# Forsyth of Canada?



## L-feld (Dec 3, 2011)

Anyone have any experience with shirts from Forsyth of Canada? I'm looking for some workhorse dress shirts and I'm trying to stick to the Made in USA/Canada/UK spectrum of things (ideally union made).

Anyone know if they are serviceable? I'm wary of their cotton/poly blends, but everyone has such great things to say about Anderson-Little, maybe poly blends aren't as bad as they used to be?

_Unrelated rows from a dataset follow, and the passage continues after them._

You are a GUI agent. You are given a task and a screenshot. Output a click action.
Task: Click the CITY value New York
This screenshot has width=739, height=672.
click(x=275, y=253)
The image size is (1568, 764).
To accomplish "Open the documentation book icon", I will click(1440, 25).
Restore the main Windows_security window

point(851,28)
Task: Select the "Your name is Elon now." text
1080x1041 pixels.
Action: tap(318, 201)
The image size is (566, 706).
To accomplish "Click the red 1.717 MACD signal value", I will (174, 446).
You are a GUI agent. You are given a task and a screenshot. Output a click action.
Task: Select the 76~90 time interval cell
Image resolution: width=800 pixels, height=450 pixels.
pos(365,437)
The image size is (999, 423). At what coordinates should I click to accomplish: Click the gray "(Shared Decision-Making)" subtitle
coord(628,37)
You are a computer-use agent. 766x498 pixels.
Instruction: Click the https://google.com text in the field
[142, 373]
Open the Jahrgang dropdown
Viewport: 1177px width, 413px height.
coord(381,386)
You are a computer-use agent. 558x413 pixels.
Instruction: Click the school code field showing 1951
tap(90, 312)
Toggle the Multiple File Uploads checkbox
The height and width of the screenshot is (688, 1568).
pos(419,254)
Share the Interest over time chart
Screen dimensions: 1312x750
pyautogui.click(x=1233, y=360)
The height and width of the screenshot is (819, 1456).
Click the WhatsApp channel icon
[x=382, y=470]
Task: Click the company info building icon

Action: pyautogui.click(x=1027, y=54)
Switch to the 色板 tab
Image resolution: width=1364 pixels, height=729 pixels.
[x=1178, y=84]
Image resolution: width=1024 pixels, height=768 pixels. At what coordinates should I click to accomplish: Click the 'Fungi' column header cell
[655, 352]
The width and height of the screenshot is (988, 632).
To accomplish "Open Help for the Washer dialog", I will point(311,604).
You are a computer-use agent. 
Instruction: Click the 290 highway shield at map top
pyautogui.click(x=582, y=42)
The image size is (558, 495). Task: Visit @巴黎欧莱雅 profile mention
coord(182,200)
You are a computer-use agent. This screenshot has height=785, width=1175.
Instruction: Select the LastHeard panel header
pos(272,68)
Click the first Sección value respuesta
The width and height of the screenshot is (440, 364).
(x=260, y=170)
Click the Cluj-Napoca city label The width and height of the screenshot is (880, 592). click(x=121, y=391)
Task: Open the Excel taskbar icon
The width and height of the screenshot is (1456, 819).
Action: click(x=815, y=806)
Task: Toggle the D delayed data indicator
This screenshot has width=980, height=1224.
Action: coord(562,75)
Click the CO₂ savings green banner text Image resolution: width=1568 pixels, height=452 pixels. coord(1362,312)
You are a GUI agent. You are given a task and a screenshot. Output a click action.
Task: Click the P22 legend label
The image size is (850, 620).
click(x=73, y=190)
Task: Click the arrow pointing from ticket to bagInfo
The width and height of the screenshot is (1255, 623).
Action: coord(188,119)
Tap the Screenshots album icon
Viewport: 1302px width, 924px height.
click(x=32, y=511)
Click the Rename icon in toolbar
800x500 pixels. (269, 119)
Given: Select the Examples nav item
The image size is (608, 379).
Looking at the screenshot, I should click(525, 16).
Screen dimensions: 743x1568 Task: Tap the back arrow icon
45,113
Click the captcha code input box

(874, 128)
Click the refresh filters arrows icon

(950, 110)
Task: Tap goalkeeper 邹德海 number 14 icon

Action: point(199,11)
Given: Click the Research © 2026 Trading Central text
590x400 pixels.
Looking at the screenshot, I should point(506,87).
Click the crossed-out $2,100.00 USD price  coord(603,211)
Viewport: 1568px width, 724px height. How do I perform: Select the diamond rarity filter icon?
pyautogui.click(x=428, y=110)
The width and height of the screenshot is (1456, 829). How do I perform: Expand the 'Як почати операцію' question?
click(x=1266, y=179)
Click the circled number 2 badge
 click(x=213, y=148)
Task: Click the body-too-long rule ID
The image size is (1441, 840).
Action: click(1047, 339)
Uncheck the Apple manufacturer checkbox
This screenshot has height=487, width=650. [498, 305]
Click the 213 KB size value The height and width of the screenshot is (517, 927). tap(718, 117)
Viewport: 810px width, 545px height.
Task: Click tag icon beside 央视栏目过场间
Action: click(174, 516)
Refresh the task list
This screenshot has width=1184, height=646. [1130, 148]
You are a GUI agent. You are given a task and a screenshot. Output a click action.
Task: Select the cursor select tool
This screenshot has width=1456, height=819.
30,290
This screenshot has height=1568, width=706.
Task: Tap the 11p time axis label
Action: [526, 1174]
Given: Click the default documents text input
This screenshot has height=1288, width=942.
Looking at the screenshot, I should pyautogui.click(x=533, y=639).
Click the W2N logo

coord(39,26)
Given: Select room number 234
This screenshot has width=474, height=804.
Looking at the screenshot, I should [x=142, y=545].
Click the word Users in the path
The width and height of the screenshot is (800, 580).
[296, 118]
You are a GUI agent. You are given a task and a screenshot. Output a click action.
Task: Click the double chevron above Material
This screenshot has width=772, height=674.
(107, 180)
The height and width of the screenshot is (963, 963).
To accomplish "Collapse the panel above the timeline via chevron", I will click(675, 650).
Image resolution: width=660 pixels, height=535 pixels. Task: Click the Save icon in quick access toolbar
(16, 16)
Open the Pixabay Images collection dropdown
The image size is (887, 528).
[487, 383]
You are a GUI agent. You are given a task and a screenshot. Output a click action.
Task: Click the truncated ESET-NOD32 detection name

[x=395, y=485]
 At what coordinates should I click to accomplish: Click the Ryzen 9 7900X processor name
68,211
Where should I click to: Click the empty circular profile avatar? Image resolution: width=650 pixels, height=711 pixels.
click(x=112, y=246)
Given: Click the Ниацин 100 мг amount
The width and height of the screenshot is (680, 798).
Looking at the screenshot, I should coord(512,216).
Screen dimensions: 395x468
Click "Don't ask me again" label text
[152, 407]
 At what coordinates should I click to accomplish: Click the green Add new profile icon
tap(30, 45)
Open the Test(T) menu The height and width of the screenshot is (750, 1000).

Any other suggestions in the sub-Gitman price range?


----------



## dks202 (Jun 20, 2008)

Not bad but they don't come in exact sizes.


----------



## 32rollandrock (May 1, 2008)

Do not buy a blend. Period.


----------



## L-feld (Dec 3, 2011)

32rollandrock said:


> Do not buy a blend. Period.


Yeah, that's sort of what I figured.


----------



## Doctor Damage (Feb 18, 2005)

32rollandrock said:


> Do not buy a blend. Period.


Nonsense! Blends look okay in university striped oxford cloth (never plain colours) and are particularly serviceable if one is travelling a lot since they don't soil as quickly as 100% cotton and dry quicker without wrinkles. I think it's a good idea to have a couple in the closet or travel bag.


----------



## nolan50410 (Dec 5, 2006)

Forsyth is good stuff. It is definitely below Gitman but much better than entry level JAB. Probably the same quality as Brooks Brothers regular dress shirts (not luxury or Golden Fleece).


----------



## 32rollandrock (May 1, 2008)

Yes, I agree it is an excellent idea to have a few in the closet or travel bag--for shining shoes.



Doctor Damage said:


> Nonsense! Blends look okay in university striped oxford cloth (never plain colours) and are particularly serviceable if one is travelling a lot since they don't soil as quickly as 100% cotton and dry quicker without wrinkles. I think it's a good idea to have a couple in the closet or travel bag.


----------



## CMDC (Jan 31, 2009)

Forsyth actually makes some pretty nice ties. I was in Lord and Taylor the other day and they had a bunch of very nice wool ties--more in line with fall/winter in terms of patterning and colors but definitely worth looking at. They had them marked down to around $35 or so.


----------



## 32rollandrock (May 1, 2008)

^^

I've run across a few of their shirts and they appear very nice (not blends). Would've bought them had they fit.


----------



## JoshT (Jul 31, 2010)

I know that recently they seem to have bought the name rights to Sero and were selling shirts under the "Sero New Haven" label. I picked one up at Filene's Basement before it closed as a curio. It's 100% cotton but the overall quality leaves much to be desired.


----------



## concealed (Mar 21, 2012)

if you are going to the forsyth route...you may be better served going with Charles Tyrwhitt or one of the other British Jermyn St. purveyors who offer sales twice a year with prices at roughly $30-$40 USD per shirt, and they offer button cuffs, not just double cuffs!


----------



## dxrham (Nov 26, 2011)

concealed said:


> if you are going to the forsyth route...you may be better served going with Charles Tyrwhitt or one of the other British Jermyn St. purveyors who offer sales twice a year with prices at roughly $30-$40 USD per shirt, and they offer button cuffs, not just double cuffs!


 The Charles Tyrwhitt and CT Lewin sales are a very reasonable price, but the original poster was looking for US/Canada/UK made shirts. Aren't these brands sourced outside the UK nowadays?

In regards to the Forsyth of Canada shirts, I have only found some must iron shirts that are made in Canada. All of the non-iron shirts I have seen from Forsyth of Canada were manufactured in Asia as is also the case for the US vendors such as Gitman, Brooks Brothers... etc.

-Christopher


----------